**Document excerpt**.
┌──

Italian jurist and Cardinal (1595–1679)

Ulderico Carpegna (24 June 1595 – 24 January 1679) was an Italian jurist and Cardinal.

==Early life==
Born at Scavolino, he was from a family of the Roman nobility, connected with the Montefeltro family. He was the son of Tommaso di Carpegna, Count of Carpegna (1560–1610), and Vittoria Landriani (1571–1641). Among his siblings was Bishop Pietro Carpegna (1592–1630). His mother was a half-sister to Ercole Branciforte, 1st Duke of San Giovanni.

==Career==
He succeeded his elder brother Pietro to become Bishop of Gubbio in 1630, and Cardinal in 1633. He was Bishop of Todi from 1638, resigning by 1643. He was Camerlengo for a year from 1648. Consecrated by Luigi Caetani, he became Vishop of Albano in 1666, bishop of Frascati in 1671, and bishop of Porto and Santa Rufina in 1675. He died in Rome. Through his episcopal consecration of Paluzzo Paluzzi Altieri degli Albertoni, he is part of the episcopal lineage of Pope Francis. He is also connected to the lineage of Pope Benedict XVI.

└──

**Records**.
┌──

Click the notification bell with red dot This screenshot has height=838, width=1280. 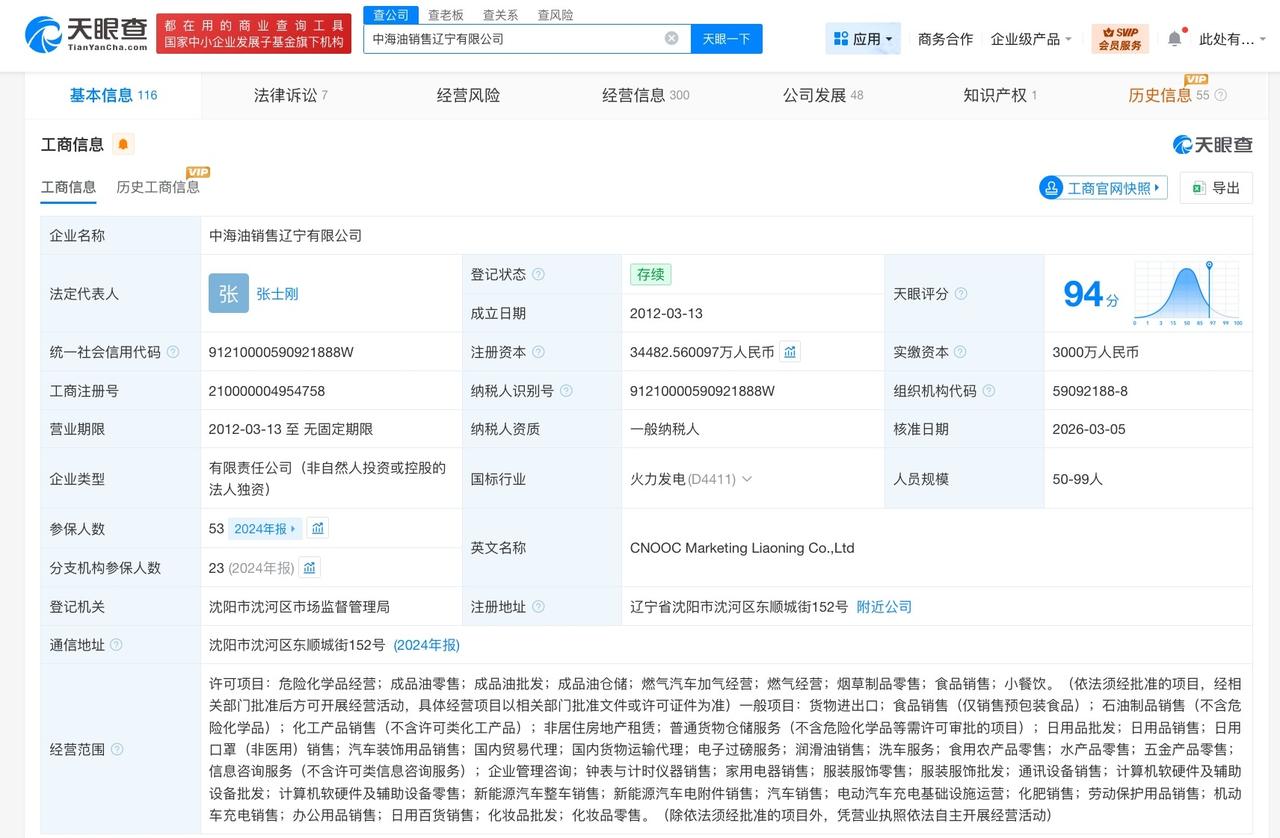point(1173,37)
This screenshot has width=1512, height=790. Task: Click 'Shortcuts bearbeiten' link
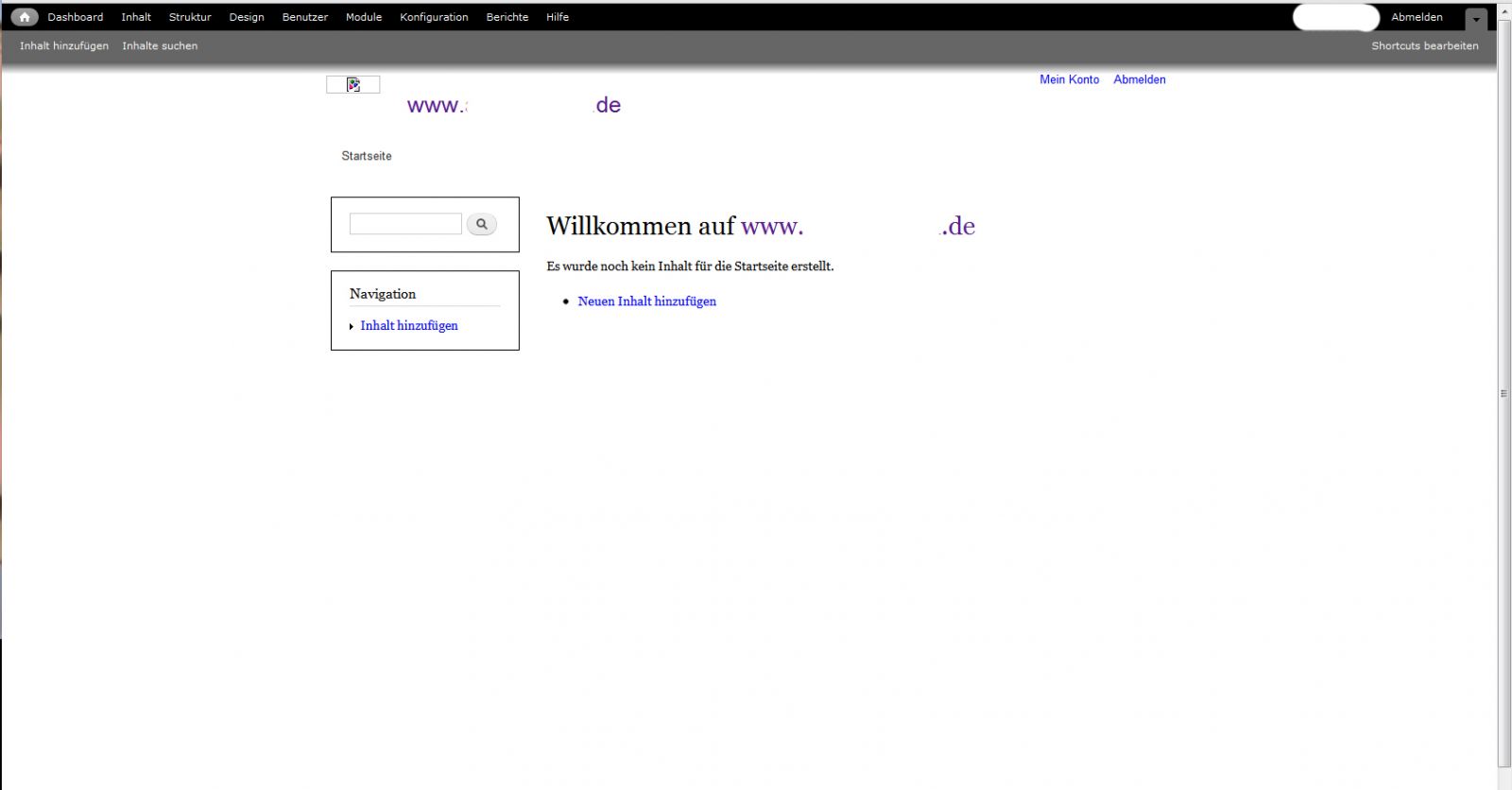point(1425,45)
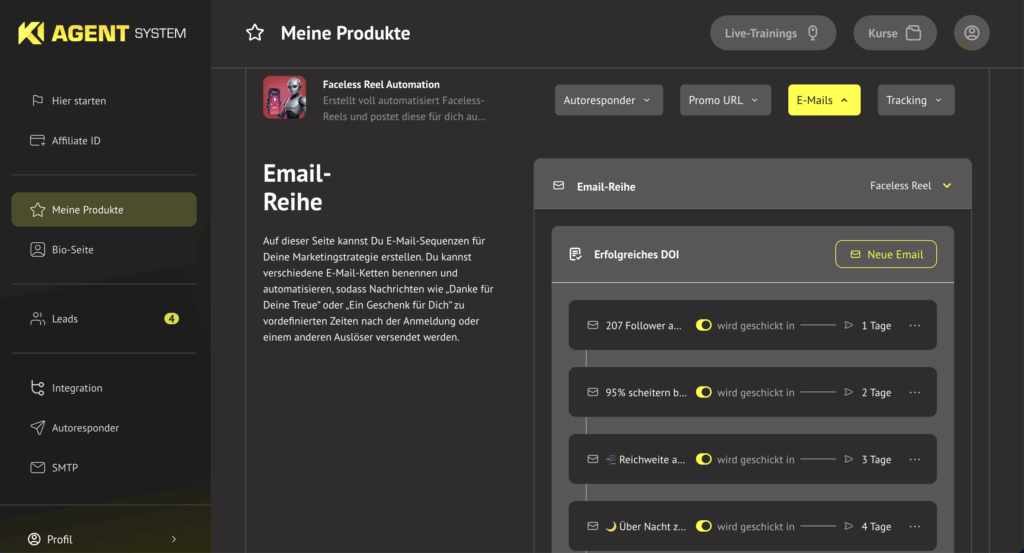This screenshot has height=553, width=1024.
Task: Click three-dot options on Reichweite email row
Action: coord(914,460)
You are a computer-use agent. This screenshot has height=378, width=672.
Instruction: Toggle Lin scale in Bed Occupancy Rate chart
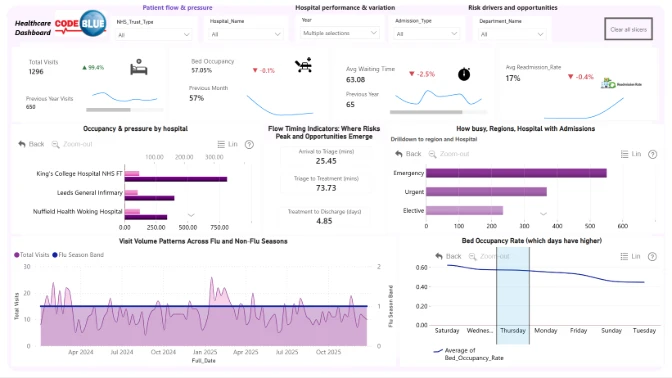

└──

**What to produce**. Copy the part of the Ulderico Carpegna biography between "Italian jurist and Cardinal (1595–1679)" and "of San Giovanni.", inclusive.

**Answer**.
Italian jurist and Cardinal (1595–1679)

Ulderico Carpegna (24 June 1595 – 24 January 1679) was an Italian jurist and Cardinal.

==Early life==
Born at Scavolino, he was from a family of the Roman nobility, connected with the Montefeltro family. He was the son of Tommaso di Carpegna, Count of Carpegna (1560–1610), and Vittoria Landriani (1571–1641). Among his siblings was Bishop Pietro Carpegna (1592–1630). His mother was a half-sister to Ercole Branciforte, 1st Duke of San Giovanni.